How fast can your difficult child's moods change?

tammyjh

New Member
My difficult child is very Jekyll and Hyde with her moods. She was upset and crying last night over consequences given for extremely rude behavior and name calling to 6 yr. old easy child. As soon as I walked past her, she starts screaming ""FYOU B****!!!"" and started throwing punches at me. After I was out of reach, she starts the crying again.

We also have a lot of moments where she is very happy/giddy/hyper and then if someone speaks to her...usually husband or her sister, she'll stop whatever she's doing, glare at them and yell "WHAT?!?!" Usually she'll end up stomping off to her room or sometimes having to be escorted because the mood continues to escalate. Then, after a little while, I'll call her down and she acts like nothing happened. She remembers it when we ask but as she's over it, she expects us to be over it too. And we usually only get an apology if we ask.

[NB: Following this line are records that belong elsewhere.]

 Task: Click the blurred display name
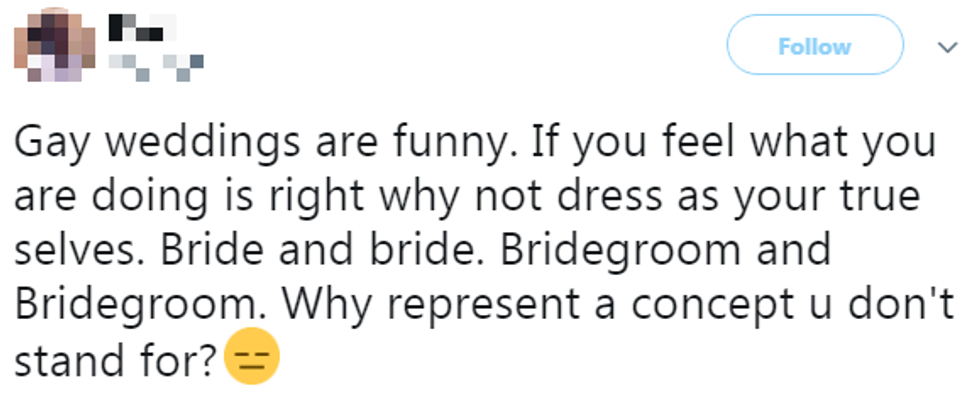143,27
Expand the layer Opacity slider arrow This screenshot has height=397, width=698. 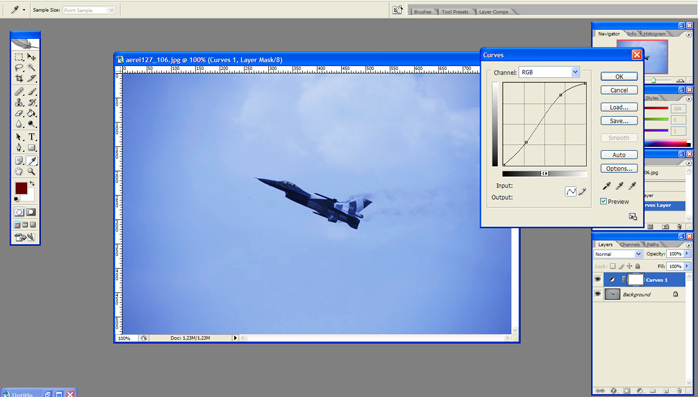tap(686, 253)
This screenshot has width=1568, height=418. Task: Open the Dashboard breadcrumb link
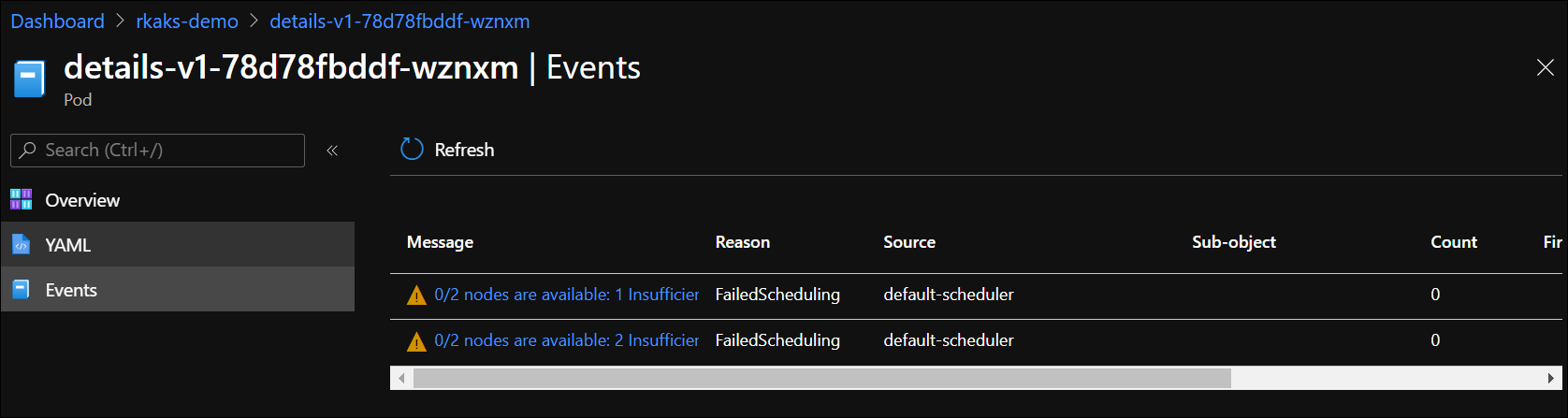tap(57, 21)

We've been trying to identify triggers for years and incorporate coping skills and behavior plans. But as there is no predictable pattern, we're stumped and we just try to keep ourselves and our expectations as consistent as possible.
 
B

butterflydreams

Guest
You know, before difficult child went inpatient I would see mood swings like that too, but without the crying. I would see him lash out with "What!!" just for his sister or I to look at him sideways and be all irritable because he was called on the carpet for something and then a little while later be like nothing happened. Very frustrating. We were walking on eggshells all the time not wanting to set him off.

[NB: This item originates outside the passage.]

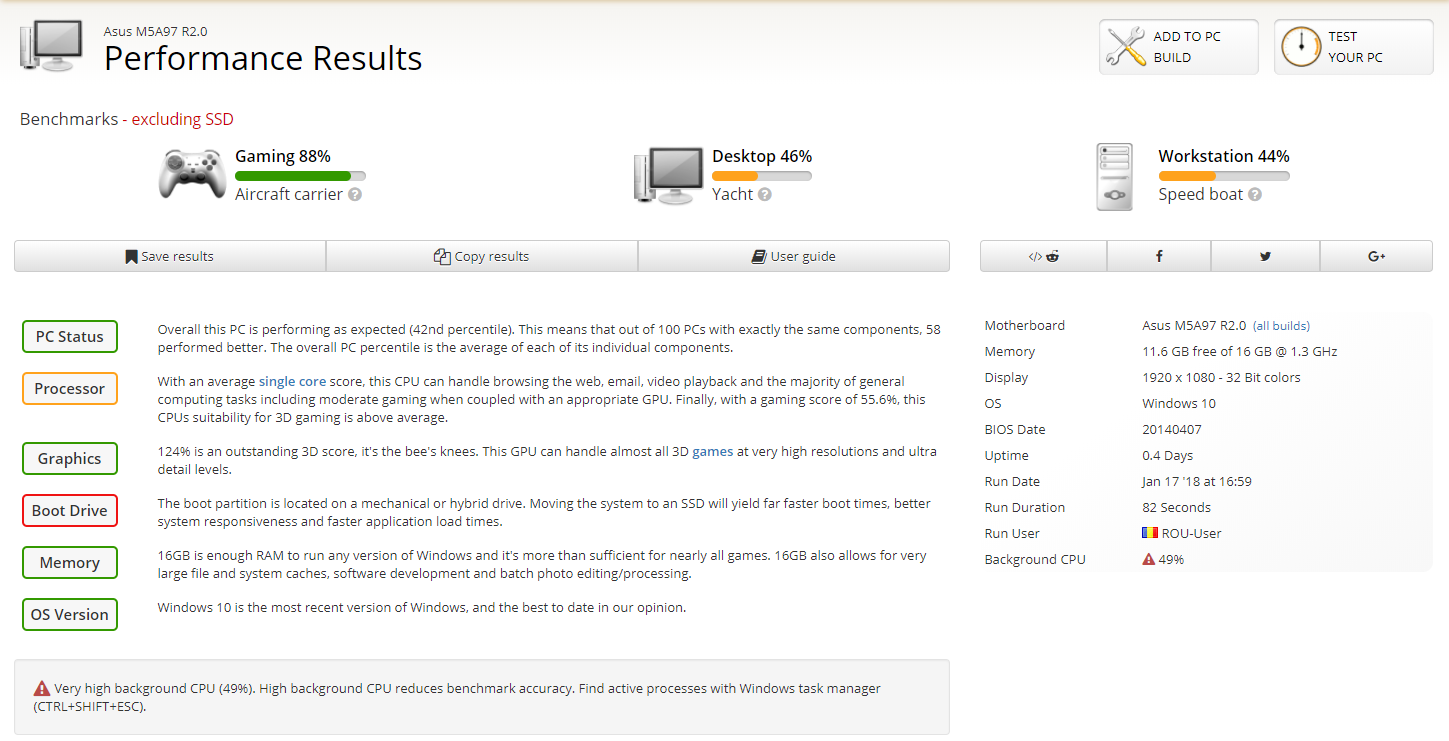Click the help icon next to Yacht
This screenshot has width=1449, height=741.
[765, 195]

I hope you are able to find solutions. I know I haven't.

Christy
 

tammyjh

New Member
We haven't found anything to date either. We've had numerous crisis calls and 4 hospitalizations so far. 3 out of the 4 we've spent the time that she was there trying to convince them that she shouldn't be discharged back to home. In home supports told us last week that there's no way they would recommend any out of home placements for her as she's not considered dangerous enough. As they're only in the house about 4 hrs. a week and very rarely when she's home, they have only seen her mood become unstable once.
 

Wiped Out

Well-Known Member
Staff member
My difficult child can change moods with the blink of an eye. Honestly he can be mad/violent one moment, happy/giddy, the next, and then who knows what. Hugs as I know the constant mood changes are hard to deal with.
 

happymomof2

New Member
Hugs to all of you. I told someone yesterday I think my son is (I know this is spelled way wrong) scytsophrenic!

He can be in a great mood then all of a sudden wham - something or someone looks at him the wrong way or something he is trying to do doesn't work for him and he turns from happy to angry in the blink of an eye and sometimes doesn't go back to happy for a while.

This is my first teenager - are all teens like this or is it just our difficult child's?

On edit - I know and remember being a teen myself and I would have my moods buy I don't remember them changing that fast.
 
F

flutterbee

Guest
Mood changes faster than a speeding bullet, stubbornness more powerful than a locomotive, able to destroy a room in a single bound.....

It's Super-difficult child.

I wonder if they would wear the costume if we gave it to 'em.

:devil:


Yep. Mine gives me whiplash sometimes. Sometimes i just try to make myself invisible. You know, become one with the chair. It hasn't worked. If I could have a super power, that would be it: invisibility.
 
N

Nomad

Guest
Ours could change moods multiple times within a day.
In The Bipolar Child, Dr. Papolos talks about with Bipolar Disorder, children can switch from a depressive state to a manic state very quickly...much more quickly than what is seen with adults.
 

busywend

Well-Known Member
With my difficult child I see it happen very specifically. Just this weekend my boyfriend got to see it first hand. We can be laughing and joking one minute and then suddenly she got offended by something or thinks someone was being mean to her and that good mood is GONE.

There is never a basis, that I can understand, for her to feel slighted or offended in any way. But, it is real for her. She can never explain it - because she goes off into a rage first. I don't even ask anymore. When I see the change, I remove myself or disengage immediately.
 

KTMom91

Well-Known Member
Miss KT's mood changes sometimes make me dizzy. Too often, Hubby's existence sets her off...if he walks by, looks at her, asks her something...but since he's only the stepdad, she takes offense at pretty much anything and everything he does.
 

tammyjh

New Member
Mary,
My husband is stepdad too and she has a harder time with her moods in regard to him too. She is also that way with her sister...husband and K get the brunt of it. I'm next in line, followed by my 6 yr. old and she's started in with my 2 1/2 yr old. Last week she was happy and helping him play on one of the little hand held games and when he wanted it back, she threw it across the room and called him a little BA*****.:dissapointed: Oddly, when she first came home from her long hospital stay in mid Oct., she was sweet as could be to husband and daughter and I was the one she was most unpredictable with. Its all back to normal now.